Segment Performance Overview
While U.S. operations provided the biggest lift, other business segments also showed improvement. Canadian personal and commercial banking earned C$867 million, down from C$914 million last year, as higher expenses weighed on results. Wealth management delivered C$436 million compared to C$362 million a year earlier, while capital markets earned C$438 million, up from C$389 million. The corporate services division reported a narrower loss of C$120 million versus C$270 million in the prior year.

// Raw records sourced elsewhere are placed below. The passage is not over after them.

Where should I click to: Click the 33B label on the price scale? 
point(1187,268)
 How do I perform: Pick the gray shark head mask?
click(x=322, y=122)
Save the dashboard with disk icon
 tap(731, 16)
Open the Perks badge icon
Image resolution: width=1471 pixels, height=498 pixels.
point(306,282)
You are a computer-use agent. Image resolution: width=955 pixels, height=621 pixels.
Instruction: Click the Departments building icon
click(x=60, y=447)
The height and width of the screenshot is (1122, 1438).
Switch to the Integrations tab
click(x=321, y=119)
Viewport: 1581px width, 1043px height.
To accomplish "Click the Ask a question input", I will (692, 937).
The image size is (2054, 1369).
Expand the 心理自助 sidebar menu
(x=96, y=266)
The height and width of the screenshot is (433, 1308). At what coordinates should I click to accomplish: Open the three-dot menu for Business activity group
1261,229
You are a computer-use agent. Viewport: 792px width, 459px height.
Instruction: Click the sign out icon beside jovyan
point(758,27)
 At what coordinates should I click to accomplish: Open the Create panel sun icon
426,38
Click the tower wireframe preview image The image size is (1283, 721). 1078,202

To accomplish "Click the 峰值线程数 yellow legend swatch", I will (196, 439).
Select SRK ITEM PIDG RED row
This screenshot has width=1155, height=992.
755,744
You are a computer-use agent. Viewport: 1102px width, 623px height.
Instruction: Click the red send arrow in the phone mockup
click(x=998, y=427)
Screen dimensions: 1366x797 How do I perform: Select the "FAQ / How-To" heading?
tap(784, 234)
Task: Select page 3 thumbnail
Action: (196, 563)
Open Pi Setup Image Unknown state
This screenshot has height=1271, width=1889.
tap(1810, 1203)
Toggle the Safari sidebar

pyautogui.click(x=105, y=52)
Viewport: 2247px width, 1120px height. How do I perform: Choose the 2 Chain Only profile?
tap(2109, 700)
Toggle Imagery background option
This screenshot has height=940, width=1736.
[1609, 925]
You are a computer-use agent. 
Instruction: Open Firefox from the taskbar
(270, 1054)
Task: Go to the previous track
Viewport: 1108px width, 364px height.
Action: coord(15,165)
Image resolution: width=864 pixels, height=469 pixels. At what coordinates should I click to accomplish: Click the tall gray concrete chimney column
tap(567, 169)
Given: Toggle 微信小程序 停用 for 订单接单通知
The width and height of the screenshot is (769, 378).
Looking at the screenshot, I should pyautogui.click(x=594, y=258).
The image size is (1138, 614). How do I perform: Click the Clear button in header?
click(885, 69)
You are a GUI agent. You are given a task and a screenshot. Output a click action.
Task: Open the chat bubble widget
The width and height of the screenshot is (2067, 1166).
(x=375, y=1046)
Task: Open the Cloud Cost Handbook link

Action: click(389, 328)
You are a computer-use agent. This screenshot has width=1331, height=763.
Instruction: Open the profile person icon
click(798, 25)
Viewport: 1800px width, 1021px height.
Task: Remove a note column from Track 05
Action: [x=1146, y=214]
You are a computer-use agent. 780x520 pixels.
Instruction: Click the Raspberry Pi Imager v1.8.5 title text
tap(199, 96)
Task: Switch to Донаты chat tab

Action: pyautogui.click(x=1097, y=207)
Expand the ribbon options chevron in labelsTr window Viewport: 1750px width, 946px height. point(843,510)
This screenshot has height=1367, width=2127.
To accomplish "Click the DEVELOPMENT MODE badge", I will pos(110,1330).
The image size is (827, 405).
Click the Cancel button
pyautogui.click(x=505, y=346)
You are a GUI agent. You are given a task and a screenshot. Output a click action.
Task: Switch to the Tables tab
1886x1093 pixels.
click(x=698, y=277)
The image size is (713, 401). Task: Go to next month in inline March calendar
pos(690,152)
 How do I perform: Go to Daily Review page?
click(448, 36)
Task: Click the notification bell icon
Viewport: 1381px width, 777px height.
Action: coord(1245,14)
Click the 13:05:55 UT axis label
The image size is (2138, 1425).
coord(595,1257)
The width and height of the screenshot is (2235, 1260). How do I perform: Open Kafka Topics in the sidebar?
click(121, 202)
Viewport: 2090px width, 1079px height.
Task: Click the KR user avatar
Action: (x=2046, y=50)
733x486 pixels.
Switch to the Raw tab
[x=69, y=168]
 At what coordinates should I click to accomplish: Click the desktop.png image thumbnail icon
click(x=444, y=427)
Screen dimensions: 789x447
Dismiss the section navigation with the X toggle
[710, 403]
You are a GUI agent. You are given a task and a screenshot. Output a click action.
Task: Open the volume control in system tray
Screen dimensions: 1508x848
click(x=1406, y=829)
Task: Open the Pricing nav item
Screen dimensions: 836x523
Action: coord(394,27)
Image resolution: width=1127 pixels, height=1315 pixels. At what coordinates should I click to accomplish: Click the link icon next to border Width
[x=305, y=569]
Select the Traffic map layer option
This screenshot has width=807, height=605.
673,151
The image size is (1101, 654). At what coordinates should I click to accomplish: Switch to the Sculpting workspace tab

Strategic Moves and Share Buyback
BMO continues to optimize its balance sheet by selling non-core, lower-return loan portfolios. In the second quarter, it sold a U.S. credit card portfolio, and reports suggest the bank may also divest its transportation finance unit for about $1 billion. The bank announced a new share repurchase program of up to 30 million shares, replacing the prior 20 million authorization under which 15.7 million shares were already bought back. BMO also highlighted its acquisition of Burgundy Asset Management, which will add investment talent and expand digital and AI-driven capabilities.
Outlook
As the first of Canada’s major banks to report quarterly earnings, BMO set a positive tone with results that exceeded expectations. While investors welcomed the strong U.S. momentum and lower provisions, analysts cautioned that sustaining earnings growth will depend on credit quality trends and continued execution in the U.S. division. For now, with shares rallying on the day, BMO’s progress toward improving return on equity is drawing investor approval.